Deeper in, there are saddles tricked out like lowriders, family portraits, and works that feature prayer candles, lotería cards, and the Virgen de Guadalupe.

Mixed media artwork by Natalia Rocafuerte. City of San Antonio Department of Arts & Culture

Curator Rigoberto Luna wanted to tap into a visual lexicon of Latinx culture that felt familiar, but also challenged visitors. He selected an array of artists that are representative of their local scenes, newcomers, Texans who were born here, others who were raised here, all coming together to form a tapestry of Latinx life in Texas. With this approach, it was important to Luna that each piece be accompanied by a placard stating where the artist was from and where they’re based now.
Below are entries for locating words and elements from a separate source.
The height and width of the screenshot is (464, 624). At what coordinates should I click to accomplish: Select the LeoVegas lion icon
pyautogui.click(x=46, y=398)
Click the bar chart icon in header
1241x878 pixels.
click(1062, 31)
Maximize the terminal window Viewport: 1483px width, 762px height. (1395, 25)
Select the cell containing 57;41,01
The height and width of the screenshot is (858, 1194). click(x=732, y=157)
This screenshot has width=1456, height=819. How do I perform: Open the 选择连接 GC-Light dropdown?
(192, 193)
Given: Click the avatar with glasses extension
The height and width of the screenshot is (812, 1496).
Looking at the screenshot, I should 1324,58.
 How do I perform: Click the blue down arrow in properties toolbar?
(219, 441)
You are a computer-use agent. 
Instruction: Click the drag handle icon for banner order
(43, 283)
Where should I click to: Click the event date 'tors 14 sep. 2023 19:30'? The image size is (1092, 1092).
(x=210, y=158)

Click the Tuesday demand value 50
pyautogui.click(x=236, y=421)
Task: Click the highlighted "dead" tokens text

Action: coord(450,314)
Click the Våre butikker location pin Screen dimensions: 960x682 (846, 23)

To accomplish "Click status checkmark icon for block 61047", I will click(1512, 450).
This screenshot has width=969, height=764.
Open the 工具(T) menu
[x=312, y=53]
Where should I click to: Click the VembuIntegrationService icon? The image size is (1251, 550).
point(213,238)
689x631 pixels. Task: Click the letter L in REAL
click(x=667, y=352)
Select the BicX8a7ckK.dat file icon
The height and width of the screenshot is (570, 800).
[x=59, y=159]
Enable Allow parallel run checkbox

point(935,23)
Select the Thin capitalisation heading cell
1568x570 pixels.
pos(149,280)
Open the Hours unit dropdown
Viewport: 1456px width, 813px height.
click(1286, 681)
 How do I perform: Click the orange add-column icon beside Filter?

“I wanted people to think about our pathways,” he says. “People have come here in different ways, but even if you leave, you can’t erase the time you’ve spent in Texas.”

Displaying the exhibit in the south-central city of San Antonio was a no-brainer, says Luna. “There aren’t a lot of spaces like [the Centro de Artes] across the state that are specific to the Latino experience,” he says. Luna, who also works as the founder, director, and curator of San Antonio’s Presa House Gallery, has made it his mission to challenge the status quo of the art world and support homegrown talent. Presa House Gallery’s new exhibit, Aquí y Allá, opening this weekend and running through April 15, features pieces by women artists and is curated by Dallas-based Nuestra Artist Collective.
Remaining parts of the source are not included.